Lanza pourrait tout autant faire œuvre d’histoire, histoire d’unité, voire unité de couleurs. L’exemple est donné ces jours-ci avec la belle présentation de The Anonymous Project à la galerie Magnum, initiative conduite par Lee Shulman et qui donne à voir les tirages kodachrome pris dans la classe moyenne britannique des années 1950-1980.
De l’archive, les chemins s’ouvrent, ruissellent et s’éparpillent. Les lubies de collectionneurs et les présentations d’artistes orchestrent des présentations inventives. Mais plus rares sont ceux qui, comme Marco Lanza, interviennent sur le matériau même, pour en souligner le caractère aussi bien plastique qu’historique.
Lanza parcourt chaque photographie à la loupe, si l’on peut dire, cherchant à isoler d’une scène un détail précis. Il utilise « une feuille de plexiglas opale avec un trou carré au centre pour recadrer les photographies […] se concentrant sur ce qui [lui semble) intéressant pour son œil », précise Chiara Dall’Olio, conservatrice à la Fondazione Modena Arti Visive.

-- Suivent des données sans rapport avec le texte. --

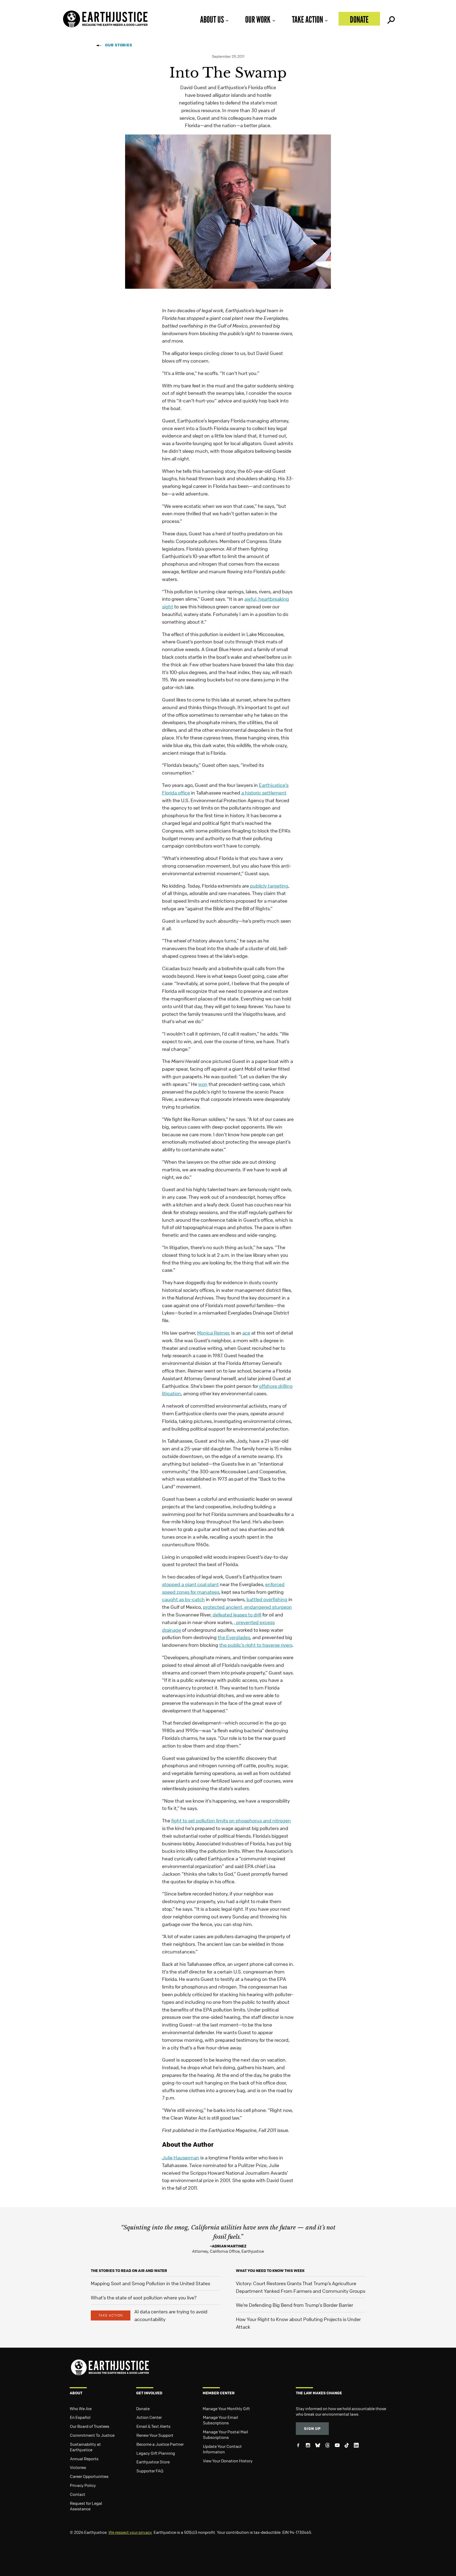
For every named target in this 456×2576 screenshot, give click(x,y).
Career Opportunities (89, 2476)
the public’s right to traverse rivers (255, 1645)
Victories (78, 2467)
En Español (80, 2417)
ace (246, 1333)
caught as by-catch (183, 1599)
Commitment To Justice (92, 2435)
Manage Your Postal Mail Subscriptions (225, 2434)
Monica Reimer (213, 1333)
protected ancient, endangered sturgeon (247, 1607)
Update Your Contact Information (222, 2449)
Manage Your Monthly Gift (226, 2408)
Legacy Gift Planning (155, 2453)
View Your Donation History (228, 2460)
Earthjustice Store (153, 2461)
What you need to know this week (270, 2270)
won (202, 1084)
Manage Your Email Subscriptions (220, 2420)
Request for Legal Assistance (86, 2506)
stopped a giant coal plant (190, 1584)
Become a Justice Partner (160, 2444)
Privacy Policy (83, 2485)
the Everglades (234, 1637)
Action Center (149, 2417)
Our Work (257, 19)
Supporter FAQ (149, 2470)
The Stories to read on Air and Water (129, 2270)
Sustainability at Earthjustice (85, 2447)
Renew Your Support (154, 2435)
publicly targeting (269, 886)
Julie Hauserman (180, 2157)
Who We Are (81, 2408)
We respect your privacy (130, 2532)
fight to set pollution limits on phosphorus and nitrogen (231, 1820)
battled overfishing (266, 1599)
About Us (212, 19)
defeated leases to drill (237, 1614)
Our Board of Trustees (89, 2426)
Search (390, 19)
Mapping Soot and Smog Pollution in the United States (150, 2283)
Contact (77, 2494)
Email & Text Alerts (153, 2426)
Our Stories (118, 44)
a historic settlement (263, 793)
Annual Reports (84, 2458)
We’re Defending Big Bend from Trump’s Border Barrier (294, 2305)
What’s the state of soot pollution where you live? (144, 2297)
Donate (359, 19)
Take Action (307, 19)
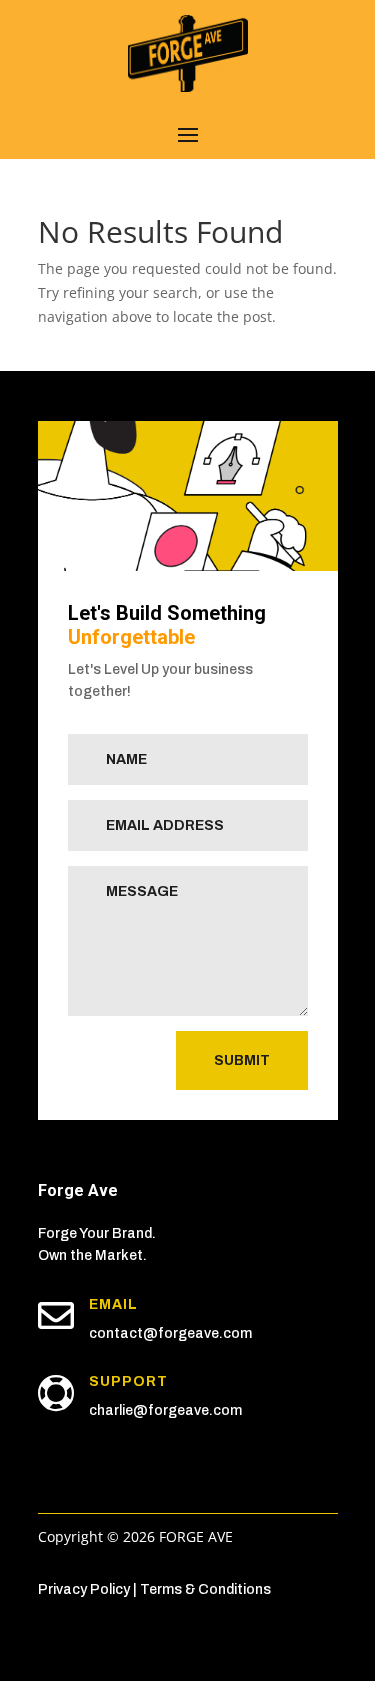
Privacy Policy (84, 1589)
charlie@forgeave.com (165, 1410)
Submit (242, 1060)
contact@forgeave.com (170, 1333)
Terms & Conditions (205, 1589)
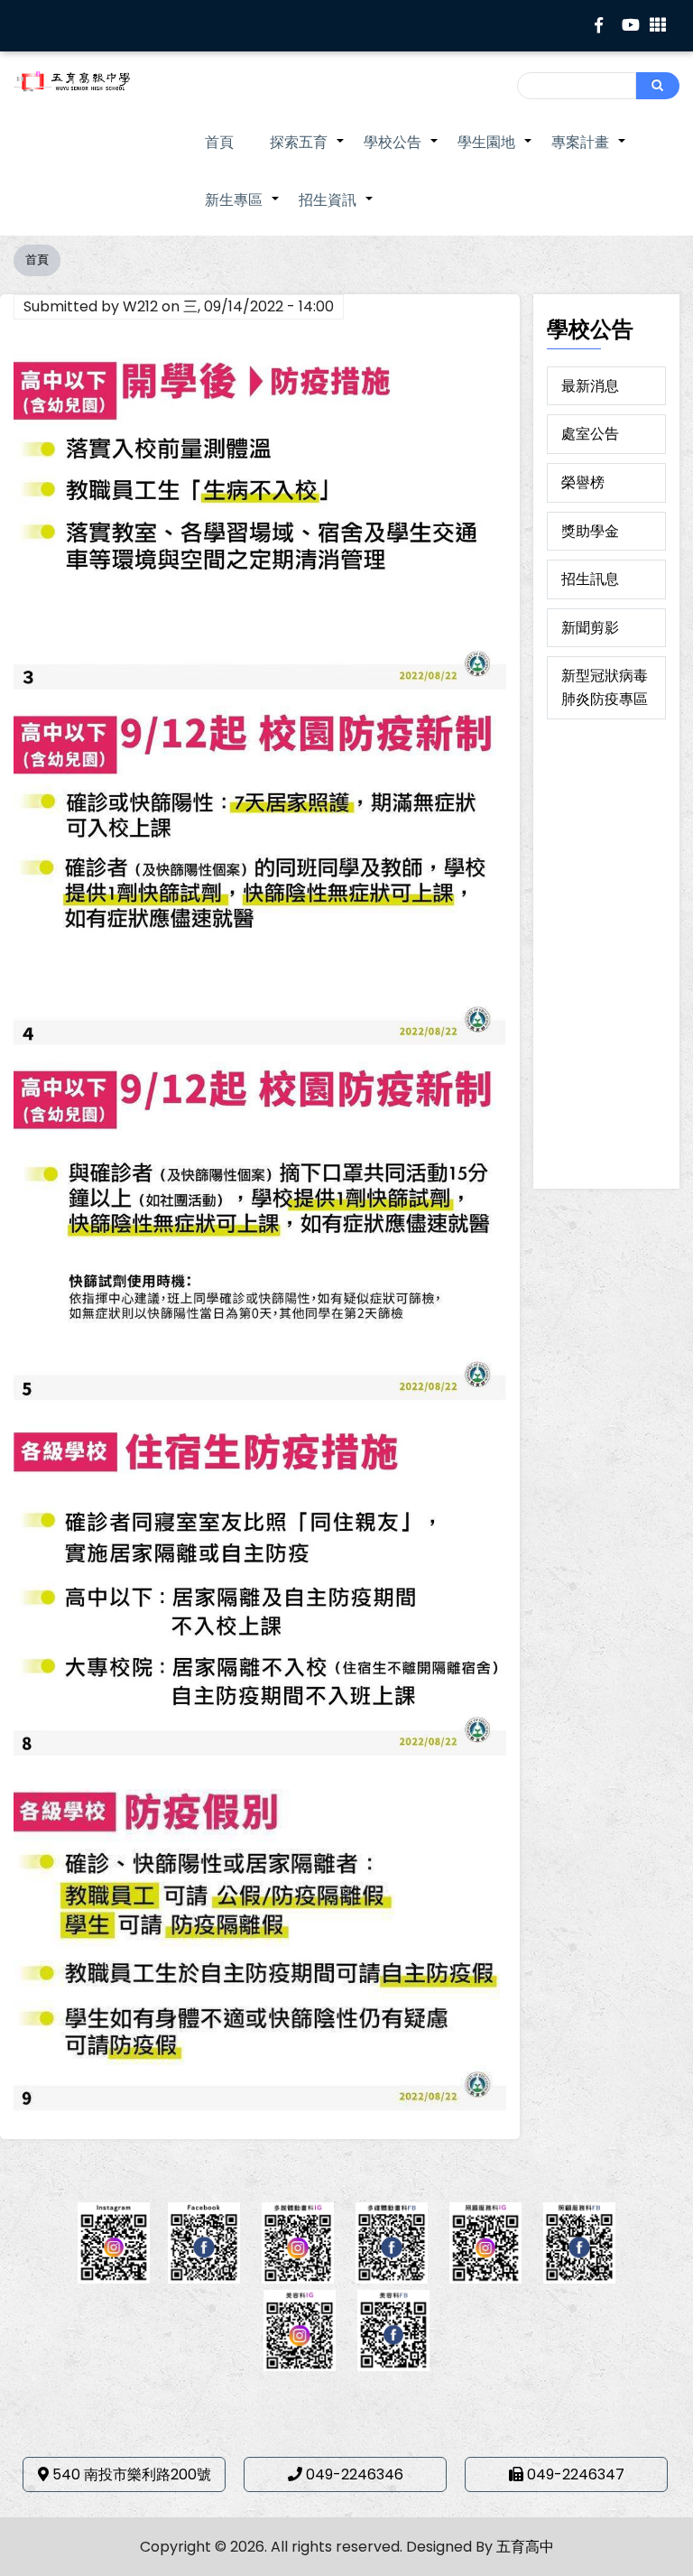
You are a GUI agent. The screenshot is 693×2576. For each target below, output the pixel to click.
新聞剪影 (590, 627)
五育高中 (525, 2546)
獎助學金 (590, 531)
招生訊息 (590, 579)
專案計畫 (589, 151)
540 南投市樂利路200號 (131, 2474)
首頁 (219, 142)
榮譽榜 (583, 482)
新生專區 (243, 209)
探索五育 (308, 151)
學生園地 (495, 151)
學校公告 (401, 151)
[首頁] (87, 81)
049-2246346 (354, 2474)
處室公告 (590, 433)
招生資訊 (336, 209)
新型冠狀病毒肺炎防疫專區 (604, 687)
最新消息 (590, 385)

Après la collecte, Lanza isole, découpe, troue, recoupe, puis classe, rassemble, hiérarchise avant de colliger, opposer, superposer et border, cadrer. Et l’on peine à croire qu’il n’a pas, le tableau fini, un petit sourire à soi, heureux de son tour.
Sur les bancs de maternelle, nous apprenons ces verbes et gestes d’action et de mesure. Classer puis recréer s’avère un de nos principaux moteurs cognitifs, et l’un des leviers les plus courants de l’artiste autodidacte. L’exposition de Charlotte Laubard L’Enigme autodidacte le montrait à merveille au Musée d’art moderne et contemporain de Saint-Étienne Métropole (2020) et l’on peut trouver chez Lanza, dans son usage de l’archive comme d’un terrain de jeu, dans cette pratique du reclassement et la transformation, des similitudes avec Henry Darger.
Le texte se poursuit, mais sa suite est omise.